# add the "as np" so we don't have to type "numpy" each time
import numpy as np
At the beginning of the Python lesson we loaded data into NumPy from a text file. Let's look at a few other ways to make arrays. If you've got data in Python lists those can be converted to arrays:
# list like yesterday
odds = [1, 3, 5, 7]
odds
# pass the list to np.array
odds_arr = np.array(odds)
odds_arr
Lists and arrays have some similarities:
print('index', odds[1], odds_arr[1])
print('slice', odds[1:3], odds_arr[1:3])
print('length', len(odds), len(odds_arr))
for x in odds:
print(x)
for x in odds_arr:
print(x)
But some things are different:
How would you add 1 to every number in the odds
list and make a new list with those (even) numbers? (You don't need to write code, isntead talk about how you'd do this.)
evens = []
for x in odds:
y = x + 1
evens.append(y)
evens
With arrays this is simpler:
even_arr = odds_arr + 1
even_arr
Now suppose we want to add these odd and even numbers together. With lists that's another loop, but with arrays:
even_arr + odds_arr
Suppose we did need to loop over an array to perform a complex calculation and then store the result in a new array. We can't append to arrays, they have a fixed size.
odds_arr.append(9)
We need to create the new array with the appropriate size and shape. (By the way, you can check the size and shape of an array with the .size
and .shape
attributes.)
Functions for creating new arrays of same given shape are np.empty
, np.ones
, np.zeros
, and np.arange
. The one thing you have to tell these functions is how big the array needs to be.
np.ones(5)
np.zeros((3, 3))
Why did I put an extra pair of parentheses in the call to np.zeros
?
Which shape value is for the number of rows in the array, and which is for the number of columns?
np.zeros((4, 2))
np.arange
doesn't take a shape, instead it takes start, stop, and step values to make an array of numbers that cover some range:
r = np.arange(0, 20, 2)
r
See even more functions for making arrays at http://docs.scipy.org/doc/numpy/reference/routines.array-creation.html.
We're going to load some specialy prepared precipitation data derived from the precip_yearly.csv
file. It's saved in a special cross-platform NumPy binary format. Learn more about NumPy's special binary array storage format at http://docs.scipy.org/doc/numpy/reference/routines.io.html.

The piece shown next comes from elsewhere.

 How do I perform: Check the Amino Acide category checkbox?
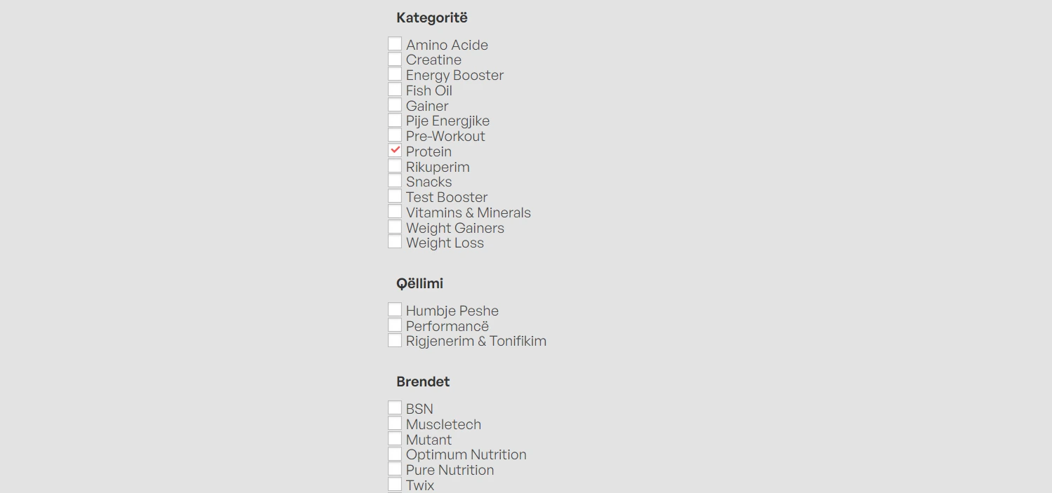click(x=395, y=44)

store = np.load('mean_ca_precip.npz')
years = store['years']
precip = store['precip']
print(years)
print(precip)
Arrays have methods attached to them for doing calculations and transformations with data. For example you can get the mean of an array (as seen with Pandas):
precip.mean()
And the NumPy package (np
) has functions that work on arrays, e.g. to calculate a logarithm:
np.log(precip)
Use IPython's tab completion feature to compare available array methods (e.g. precip.mean
) with available NumPy functions (e.g. np.log
). Do you notice any differences?
There are a massive number of routines in NumPy. For more info see http://docs.scipy.org/doc/numpy/reference/ufuncs.html#available-ufuncs and http://docs.scipy.org/doc/numpy/reference/routines.html.

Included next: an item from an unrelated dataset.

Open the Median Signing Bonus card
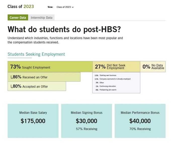The image size is (175, 145). pos(86,121)
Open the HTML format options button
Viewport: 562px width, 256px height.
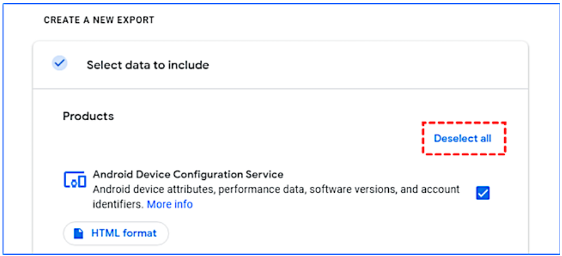click(x=116, y=234)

Let's examine which years had more than average precipitation and which had below average. First we'll need the average precipitation:
avg = precip.mean()
Then we can compare that average to the values in the precip
array:
precip > avg
The comparison creates a new array of boolean (True/False) values that is True where the precipitation that year was above average and False where the precipitation was below average. We can use the boolean arrays to pull values out of other arrays:
above = precip > avg
print(precip[above])
print(years[above])
You can use boolean indexing without first assigning them to an array:
years[precip < avg]
But if you do have a boolean array and what its opposite you can use the ~
operator:
years[~above]
We can also use boolean indexing to make assignments to arrays:
arr = np.random.normal(size=(4, 4))
arr
arr[arr < 0] = 0
arr
Write a function that clips data in an array to given low and high values.
For example, calling clip(arr, 0, 1)
should return an array where values lower than zero have been replaced with 0 and values higher than one have been replaced with 1.